Sur le plan budgétaire, Bardella a également pointé du doigt la gestion des finances publiques. « Le gouvernement est toujours en train d’expliquer que ce n’est pas de sa faute », a-t-il ironisé, rappelant que le déficit public reste élevé et que les prévisions de croissance peinent à se concrétiser. Une critique qui s’inscrit dans une logique d’opposition frontale, alors que le RN mise sur une alternance radicale en 2027.

L’union des droites en question

Interrogé sur les alliances politiques, Jordan Bardella a déclaré qu’il « tend la main aux électeurs LR » pour la présidentielle de 2027. Une ouverture qui pourrait faciliter une union des droites, mais qui reste conditionnée par la stratégie du parti Les Républicains (LR).

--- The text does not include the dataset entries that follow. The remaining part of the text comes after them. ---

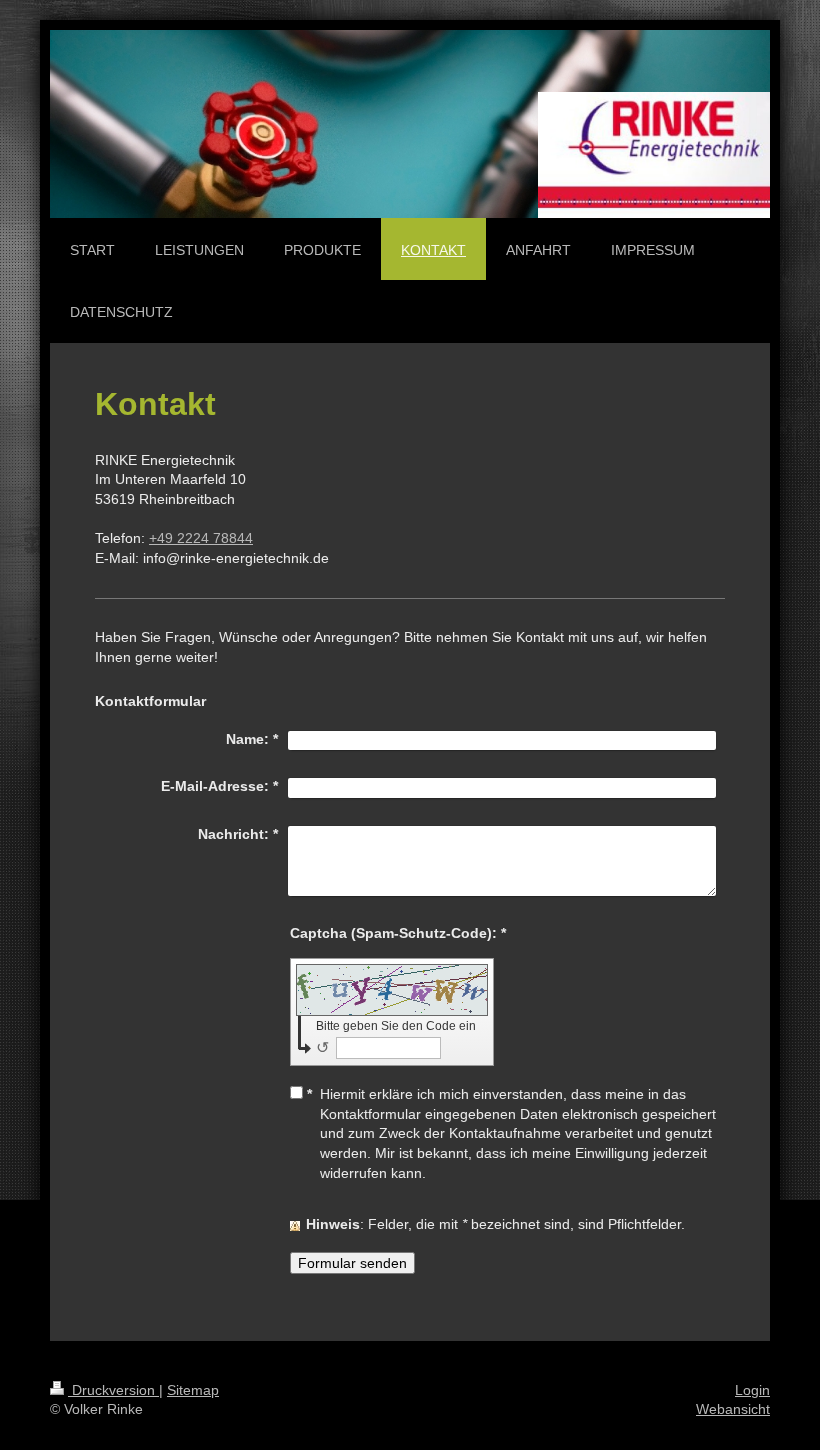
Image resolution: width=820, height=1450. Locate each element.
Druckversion (113, 1390)
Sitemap (193, 1390)
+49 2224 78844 (201, 538)
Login (752, 1390)
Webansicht (733, 1409)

Florence Portelli, vice-présidente de LR, a d’ailleurs qualifié certains propos de Bardella de « stupides et puérils », illustrant les tensions persistantes entre les deux formations.

Pourtant, une alliance entre le RN et LR pourrait changer la donne électorale, surtout si le parti présidentiel – divisé et affaibli – ne parvient pas à se rassembler. Une telle union dépendrait cependant de concessions mutuelles, notamment sur les questions sociétales et économiques, où les divergences restent fortes.

Et maintenant ?

D’ici à 2027, plusieurs échéances pourraient préciser les intentions du RN et des autres partis. Les prochaines élections intermédiaires, comme les municipales de 2026, pourraient donner un premier indicateur de l’état de l’opinion publique. Par ailleurs, la question du financement des campagnes restera un sujet épineux, susceptible de freiner ou d’accélérer les ambitions du Rassemblement National. Reste à voir si les autres formations politiques parviendront à proposer une alternative crédible à la stratégie référendaire du RN.

La campagne pour 2027 s’annonce donc comme un duel idéologique, où l’immigration, l’économie et la démocratie directe seront au cœur des débats. Une chose est sûre : le référendum proposé par Bardella ne manquera pas de relancer les discussions sur la Constitution et les limites du pouvoir exécutif.